Re: Is ipchains -y secure enough?

["Marius Huse Jacobsen" <mahuja () c2i net>]

-----BEGIN PGP SIGNED MESSAGE-----
Hash: SHA1

> > Excuse me for the ignorance,

Better ask than stay ignorant :)

> > but I would like to ask if the community
> > considers ipchains rules containing the -y flag as secure for
> > the purpose of
> > TCP filtering. Such a rule will prevent the establishment of
> > TCP connections
> > to the host being firewalled. Is there a way to circumvent such a
> > protection?

> Be sure that the system is set to assemble fragmented packets. I
> don't know if ipchains in particular is vulnerable to that problem,
> but I have heard of other cases where it was possible to fragment a
> packet so that the TCP flags weren't interpreted by the firewall
> and allowed to pass through.

Ipchains too. I don't know if they fixed it for the latest
version(s).
I believe the fragrouter program demonstrated it?

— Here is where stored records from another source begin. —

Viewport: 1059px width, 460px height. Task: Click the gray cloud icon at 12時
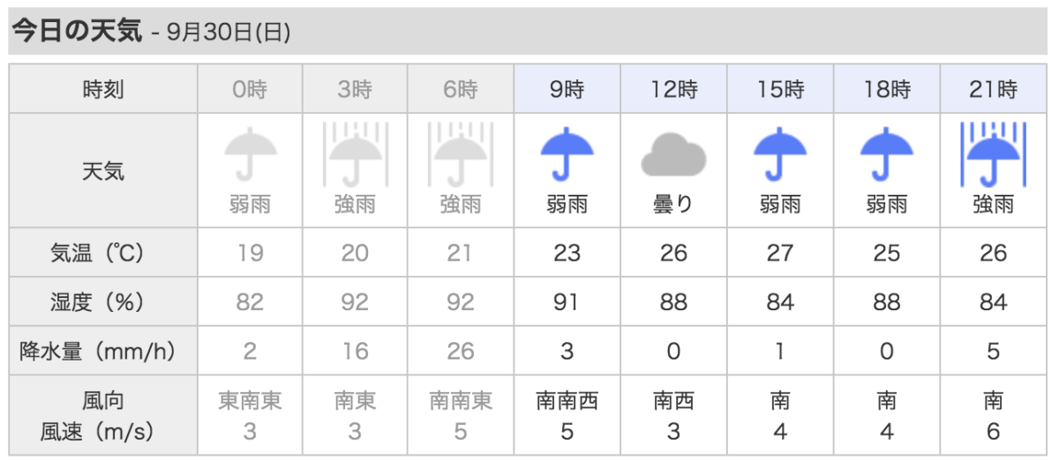coord(673,155)
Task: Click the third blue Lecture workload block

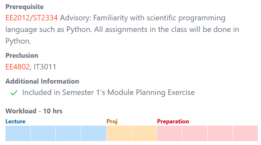Action: pos(68,133)
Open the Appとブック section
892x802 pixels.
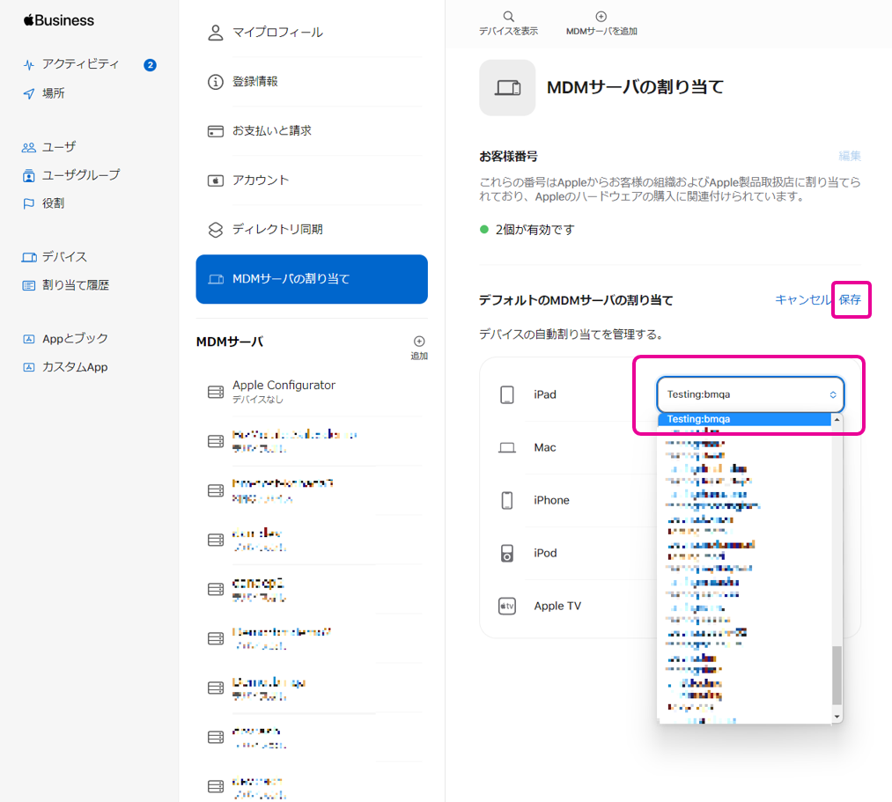pos(75,339)

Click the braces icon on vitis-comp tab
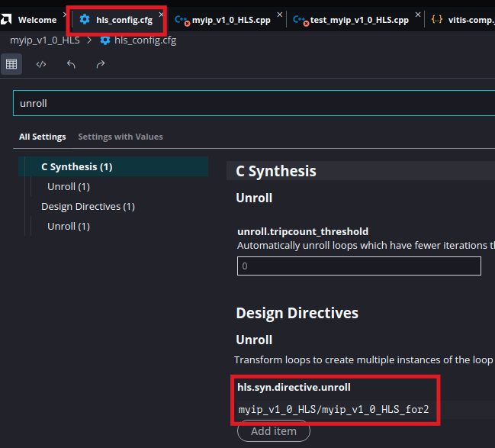point(437,20)
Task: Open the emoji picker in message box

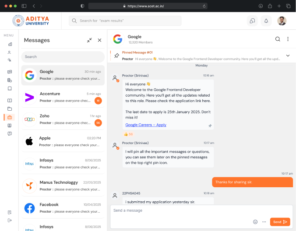Action: 255,222
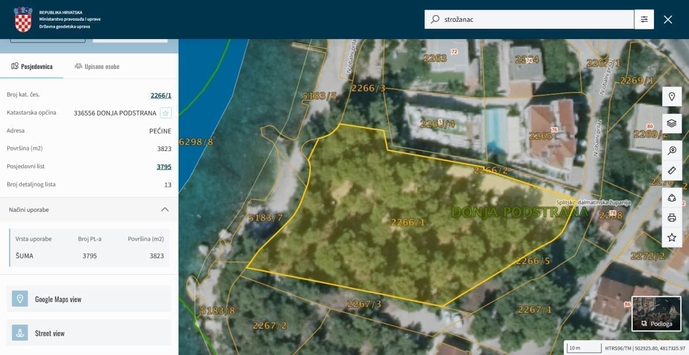Select the Posjedovnica tab

pyautogui.click(x=32, y=67)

AFAIR, the tcp header could, after being reviewed by ipchains as good
(e.g. normal packet from port 80 to port 2305), be accepted, with
fragmentation later overwriting the header so the target receives a
packet (say, syn port 40389 to port 25)  Possibly the changes
possible were even more limited than this.

This would however, depend on fragmentation handling on the target
computer. And, it would not work if you set the box to reassemble all
packets passing through.

> iptables provides much more control over the flags that trigger a
> rule, but its still fairly new so that may or may not be an option
> for you.

There was a security hole in the ftp extension to it - an attacker
could make the firewall expect (accept) a connection.



-----BEGIN PGP SIGNATURE-----
Version: PGP 7.0.1

iQA/AwUBOx+j9qiljHbgv3neEQJUBgCfSesL97ySz39eVlRxumZxHfPtUkEAnRc+
xIJd+rdR5kLRzk2SkJfBI3xY
=C95T
-----END PGP SIGNATURE-----



Don't look at computer security as a cage, but as a shield.